··· UDOSTĘPNIONY MATERIAŁ

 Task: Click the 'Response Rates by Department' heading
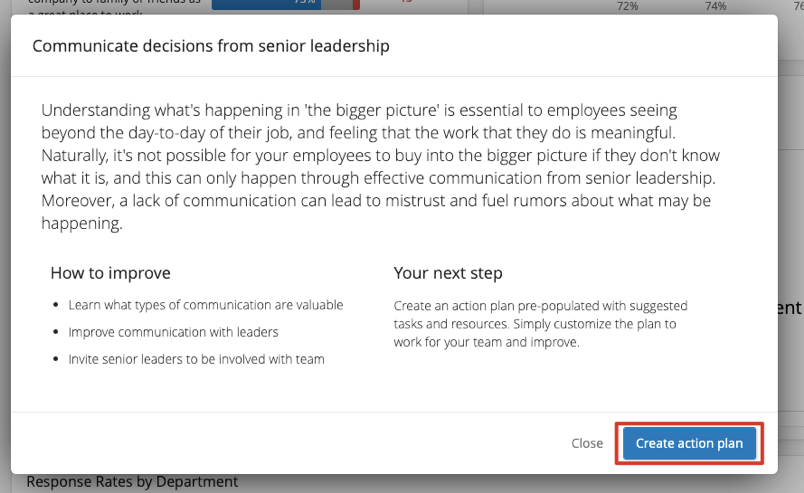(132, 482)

······
··· UDOSTĘPNIONY MATERIAŁ

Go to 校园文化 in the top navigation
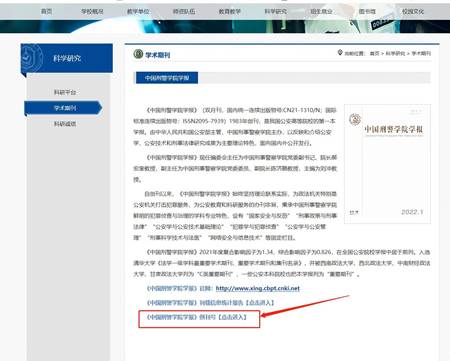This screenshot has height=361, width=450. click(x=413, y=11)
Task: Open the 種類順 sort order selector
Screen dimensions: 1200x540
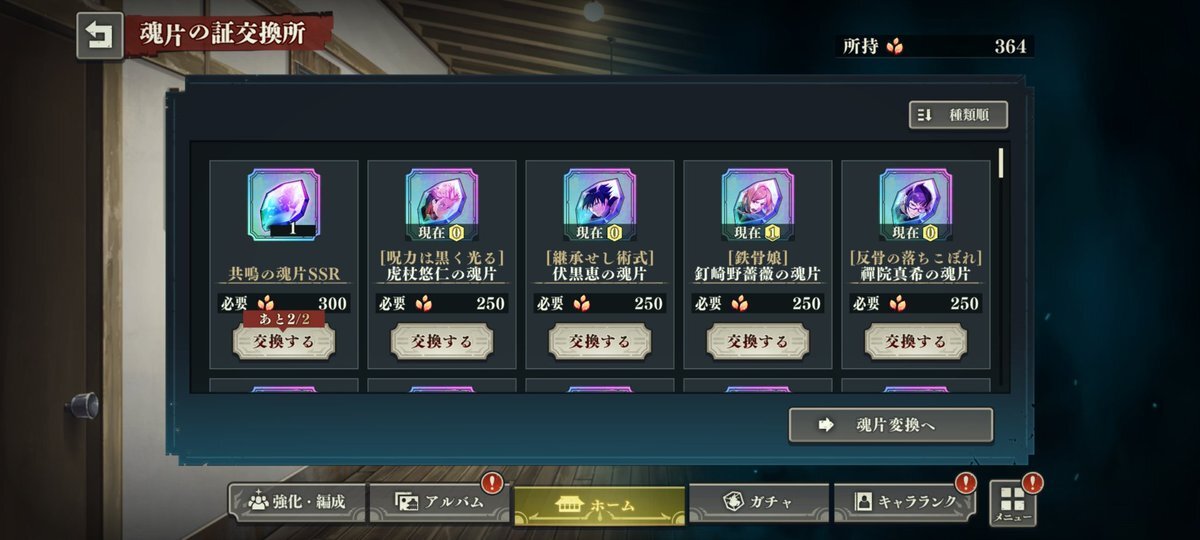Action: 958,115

······
··· UDOSTĘPNIONY MATERIAŁ

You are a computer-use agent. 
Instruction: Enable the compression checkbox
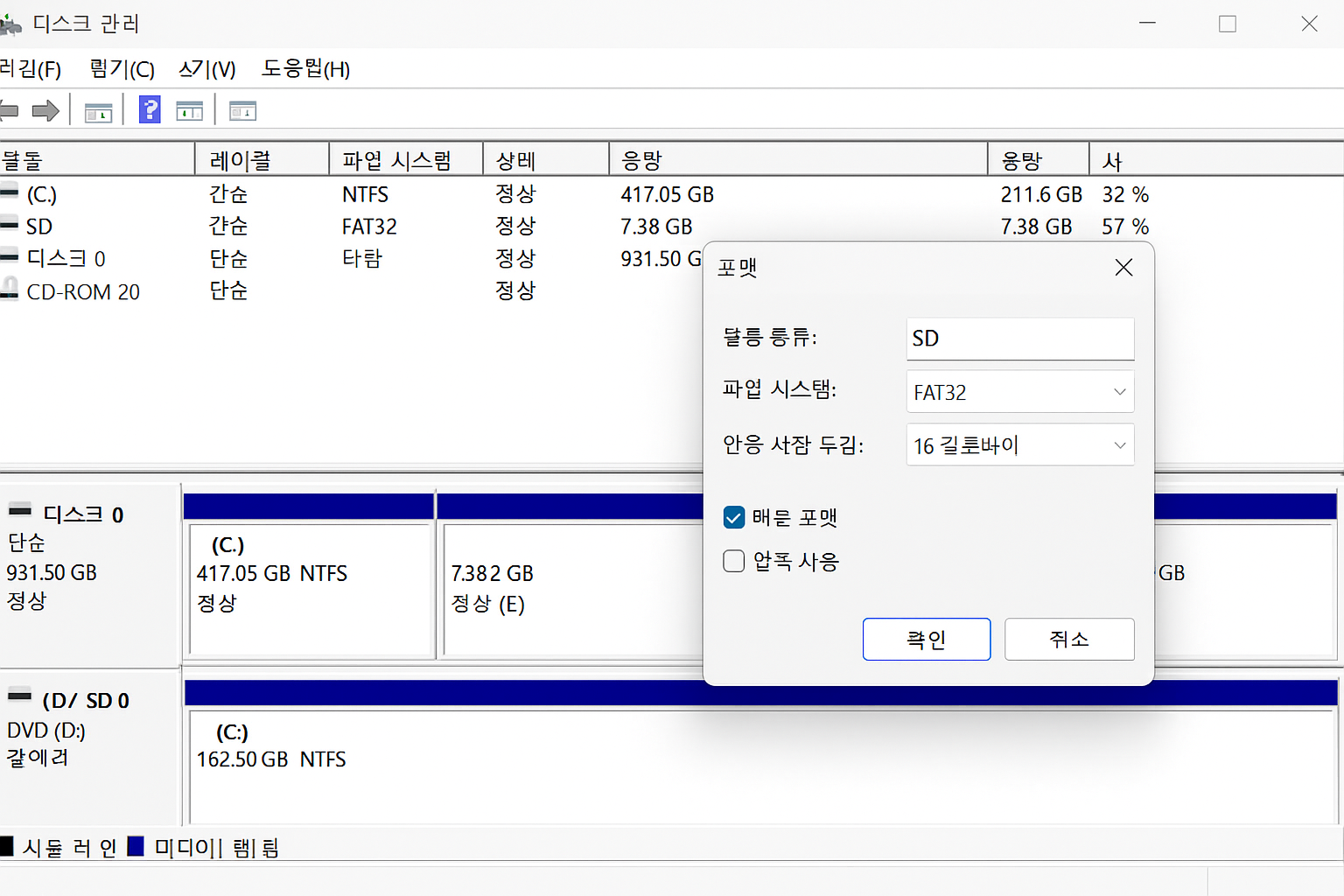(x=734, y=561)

······

Znajdź w powyższych zapisach wszystkie wiersze zawierające słowo „Task” i przepisz je.

 Task: Click the 'Response Rates by Department' heading
Task: Open the 種類順 sort order selector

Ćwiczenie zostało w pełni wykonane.